Upstairs, there are drawings made by Jewish children during the holocaust that got hidden away in trunks and forgotten until Communism fell in 1989. Now they are a lovely and painful expression of children who never got the chance to grow up.
Also nearby is the Old-New Synagogue, the oldest synagogue in Europe, built around 1270 and still the religious center for Prague’s Jews. Inside the space feels dark, small and cramped. The windows are small and few and stalls fill up the two naves. Light is provided by chandeliers.
The holiest place in the synagogue, The Ark, holds the sacred scrolls of the Torah and the Books of the Prophets. If I understood Kamila correctly, the Jews enjoyed a relatively safe period during the late 1500’s after having been considered surfs or slaves of the King since the 900’s. The benevolent Rudolph II encouraged wealthy Jewish leaders to help their own people and received privileges for doing so.

The Ark in the Old-New Synagogue. Originally called the New Synagogue until a newer one was built nearby.
For a time, life was good. In the 1600’s the bad times came back. There was no more pleasant interaction with non-Jews, pogroms started happening. Christians feared the Jews. Between 1740 and 1780, Maria Teresa, the first Austrian, Hapsburg Empress, expelled Jews from Prague. Kamila would say only that it was “horrid”. Meanwhile, for Christians, she established institutions to help women and improve education. Kamila recommended another book, “Savage Pages” by Otto Wolf. It is a diary about 3-years of life in a forest hole. Sorry, I did not get a date.
At that point our time with Kamila was up as she had to pick up her kids from school. On the way back to the hotel we took in some city scenes, including a painted catering truck, a tourist boat on the river, a typical city street.
We walked back to the hotel, rested an hour and headed out again at 4:30 to see an Exhibition called Nervous Trees in the Gallerie Rudolfinum, have dinner at nearby La Finestra and get back to the Rudolfinum Concert Hall for an 8pm concert.
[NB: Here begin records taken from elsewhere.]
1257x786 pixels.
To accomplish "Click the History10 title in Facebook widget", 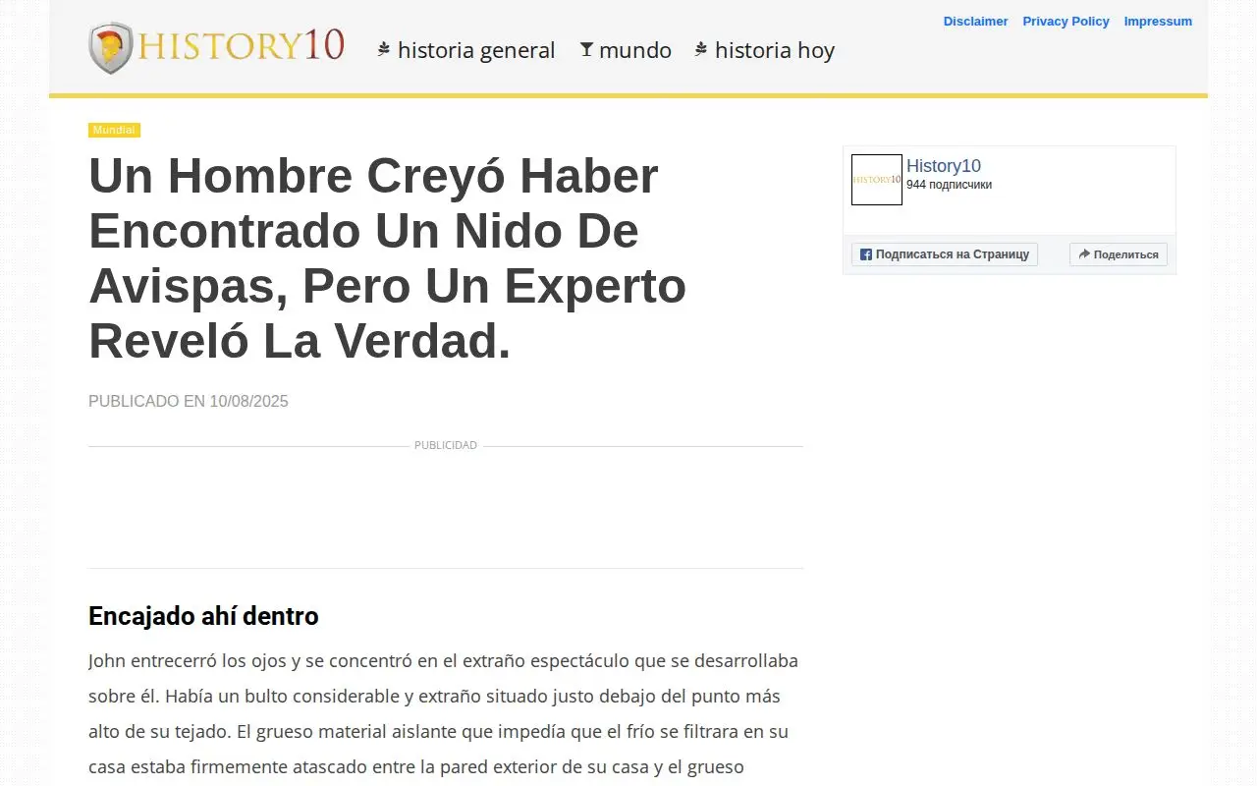I will [x=944, y=166].
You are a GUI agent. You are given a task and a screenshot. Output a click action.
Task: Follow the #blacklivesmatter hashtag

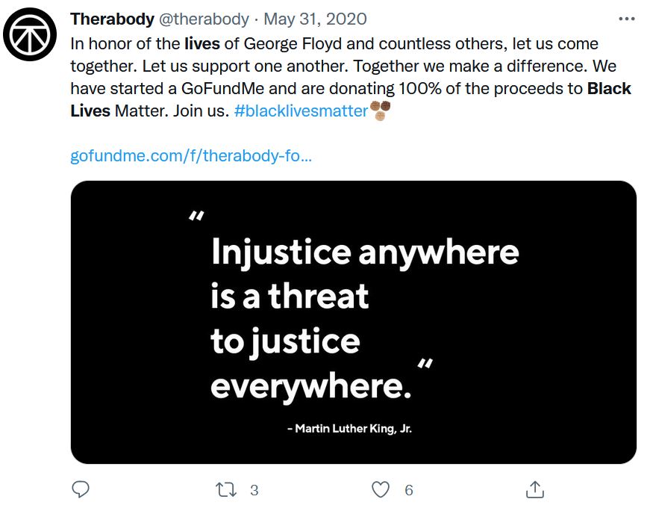tap(301, 111)
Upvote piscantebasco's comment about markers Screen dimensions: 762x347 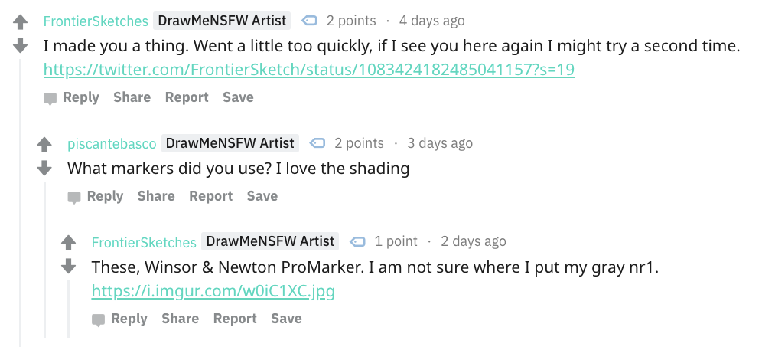point(44,144)
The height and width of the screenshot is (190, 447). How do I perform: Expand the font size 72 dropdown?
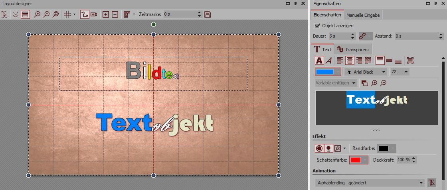pos(400,72)
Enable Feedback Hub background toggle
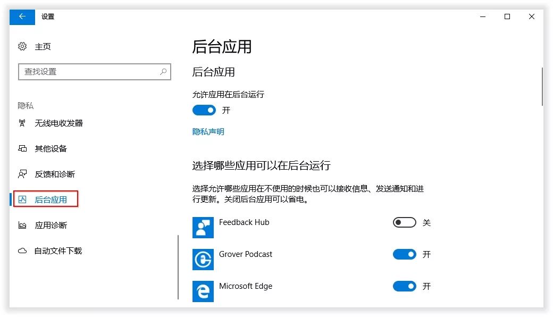 click(x=404, y=222)
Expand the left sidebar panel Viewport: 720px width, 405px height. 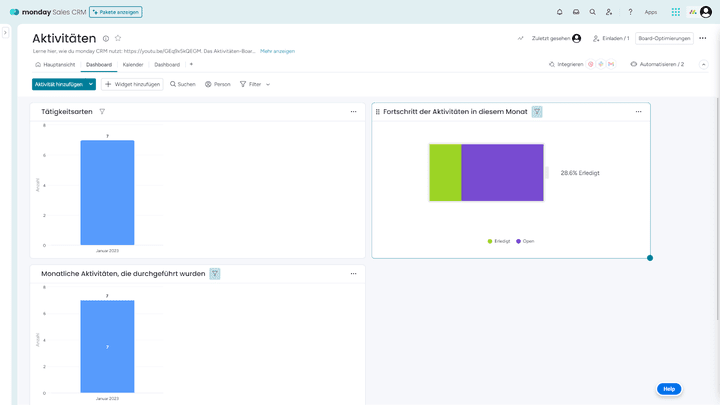[x=6, y=33]
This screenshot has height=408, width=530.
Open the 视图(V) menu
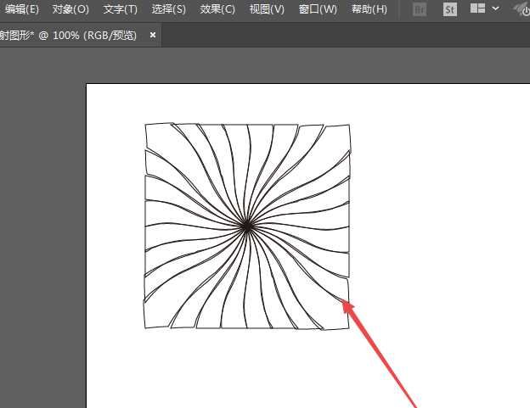(267, 9)
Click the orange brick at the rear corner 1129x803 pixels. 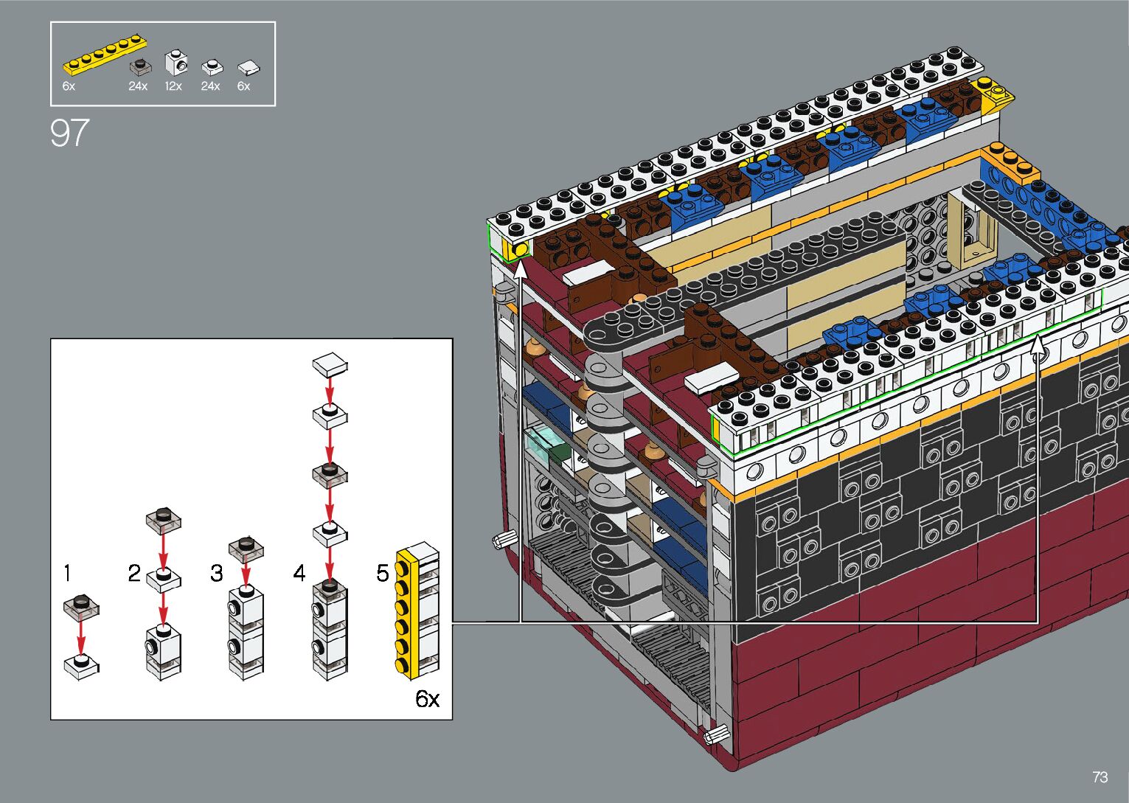pyautogui.click(x=1010, y=162)
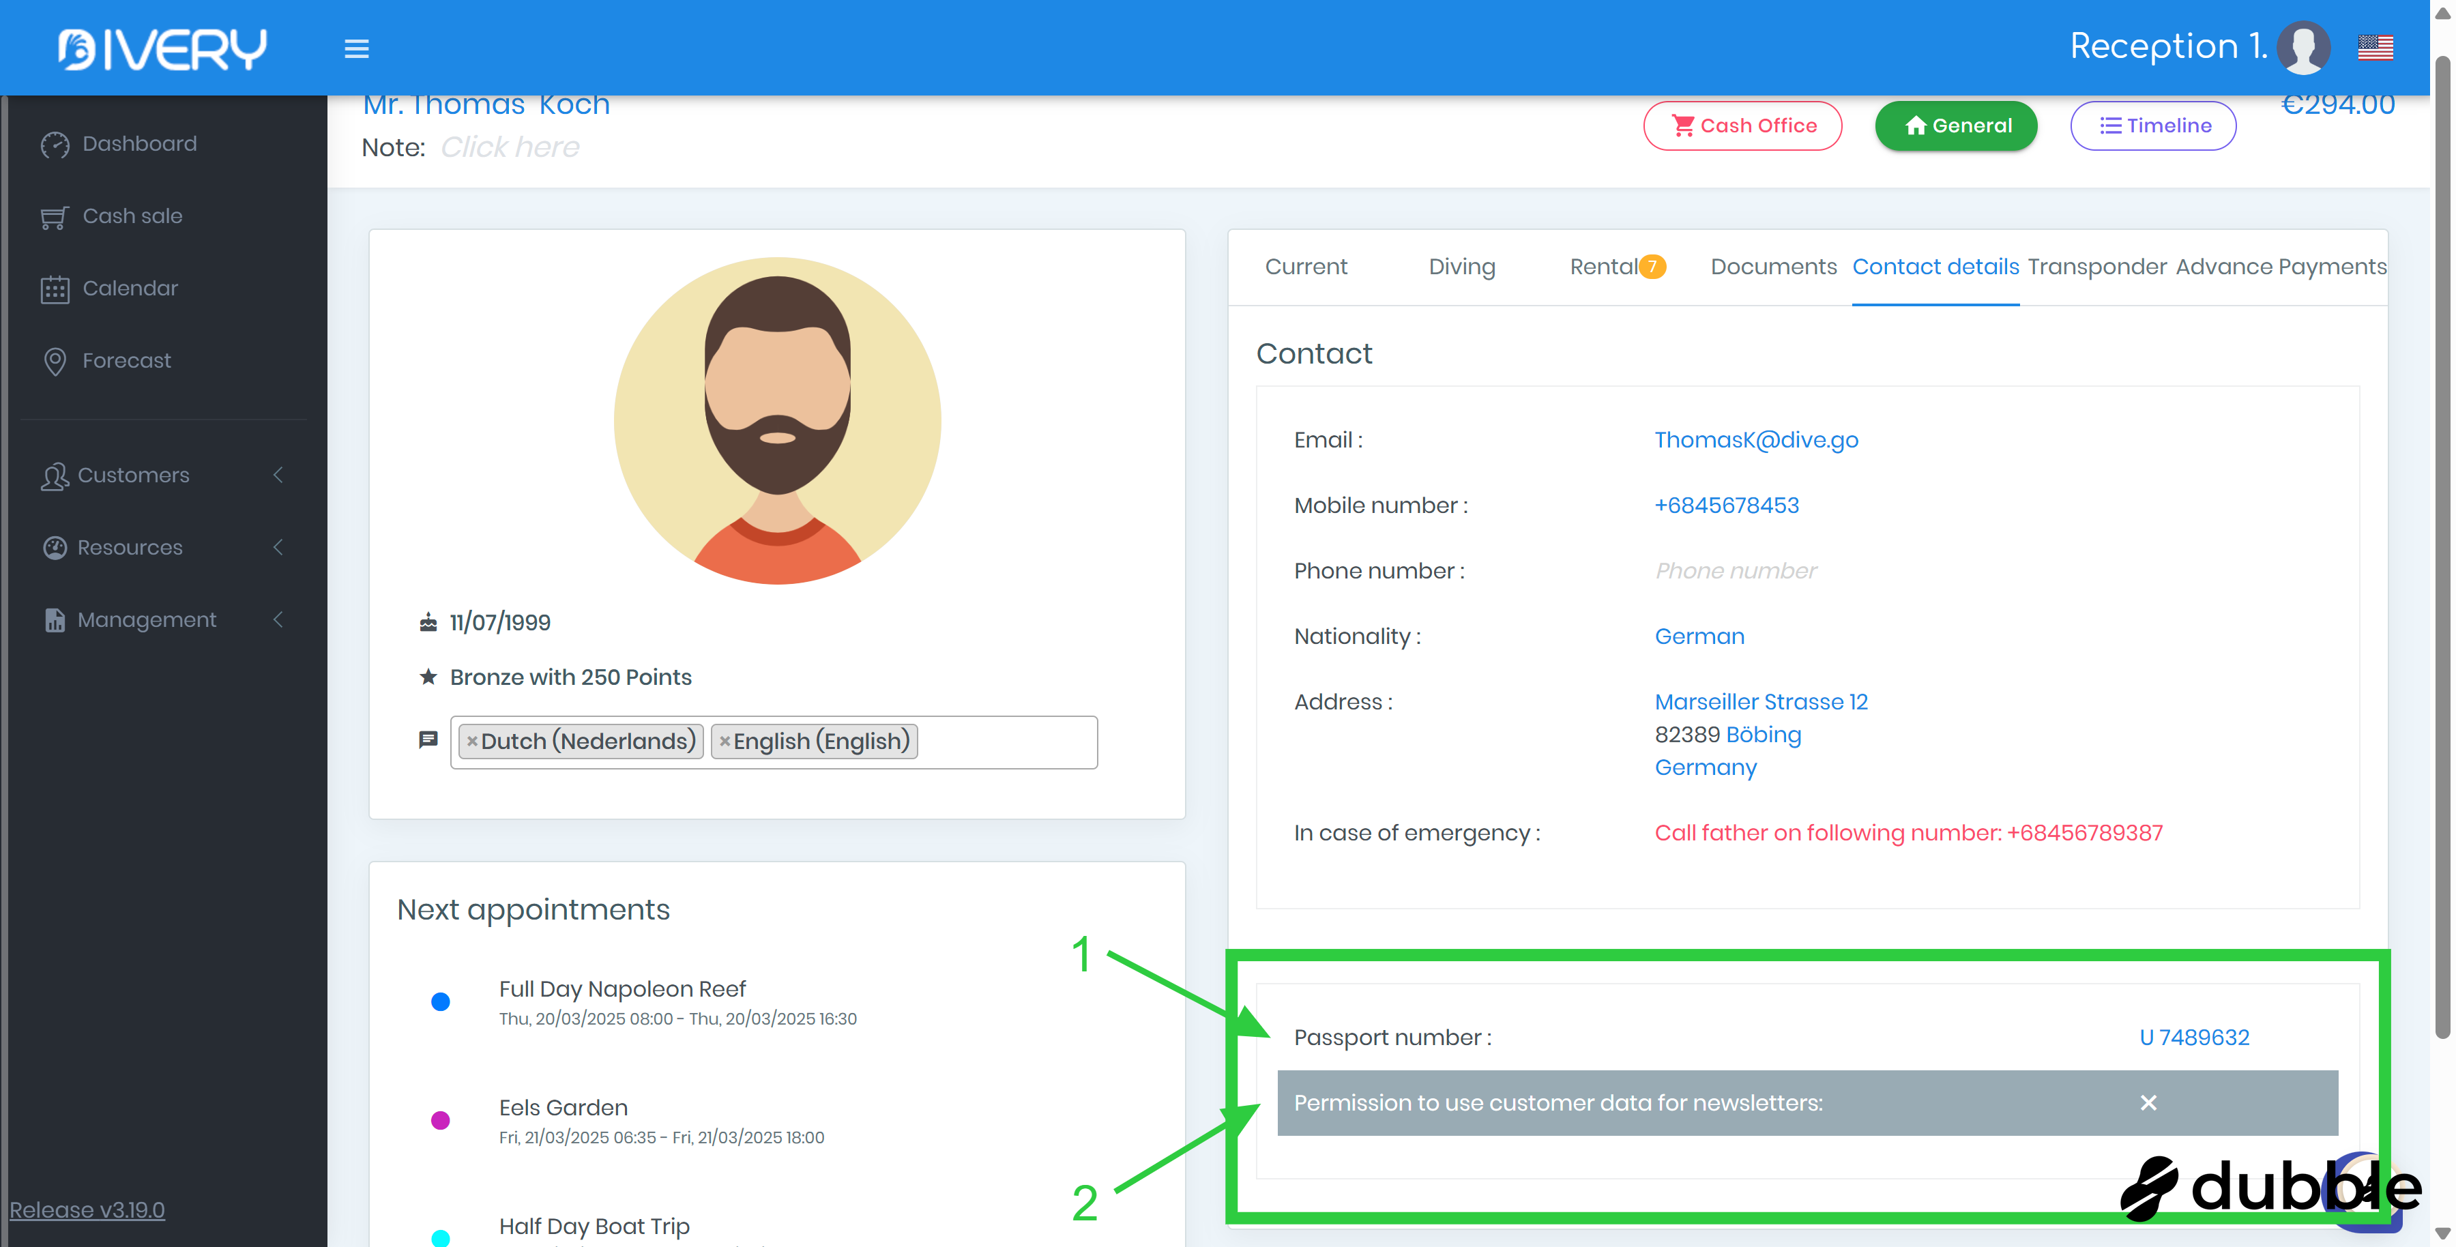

I couldn’t resist this image of a gondola backlit on the river.
Nervous Trees, an exhibit by Kristof Kintera, was very peculiar, curious and mildly interesting. Mostly it was fanciful and fun.
Our two favorite exhibits included a tall pile of washing machines, some of which were turned on; and a group of metal trees that danced around the floor by themselves every few seconds.
From there we walked a couple blocks to La Finestra for a delicious meal of short ribs and cauliflower risotto.
With time to spare we walked back to the Rudolfinum Concert Hall to watch a wonderful performance by the Essener Philharmoniker Orchestra of Brahms, Dvorak, and Strauss and a joint performance of the orchestra and the Pavel Haas Quartet performing Martinu. The audience was very respectful and clapped long and heartily, but did not give a standing ovation, which surprised me. After several curtain calls, they played a piece by Wagner that satisfied everyone.
It was a lovely evening that made me feel like I was out for an evening at home rather than acting like a tourist in a foreign land. The gentleman sitting next to me was an 87 year old widower from Dallas. He travels back and forth to places in Europe to attend musical festivals. I hope I feel as able to travel when I am his age.
We have had a long, full day and it is time to quit.

























Comments
Mahalo nui loa for sharing…. R
Well hello to you from Prague. Lovely city here. Wish it were a touch warmer. I did not bring winter clothes.
How did your summer in the desert go? Are you in Hawaii to study or teach or what? You are harder to keep up with than I am.
Hugs, Julia
Glad your getting some Concerts in. What a wonderful place to enjoy music and everything else. Brent Daggett, Architect brentdaggett@me.com Nevada City, CA. 95959 530-271-2164 office 530-264-6014 mobile brentdaggett.com
Sorry to take so long to reply. Concerts were lovely. Have a couple more coming up. Passing through Slovakia now. Pretty and green like Nor Cal and Switzerland too.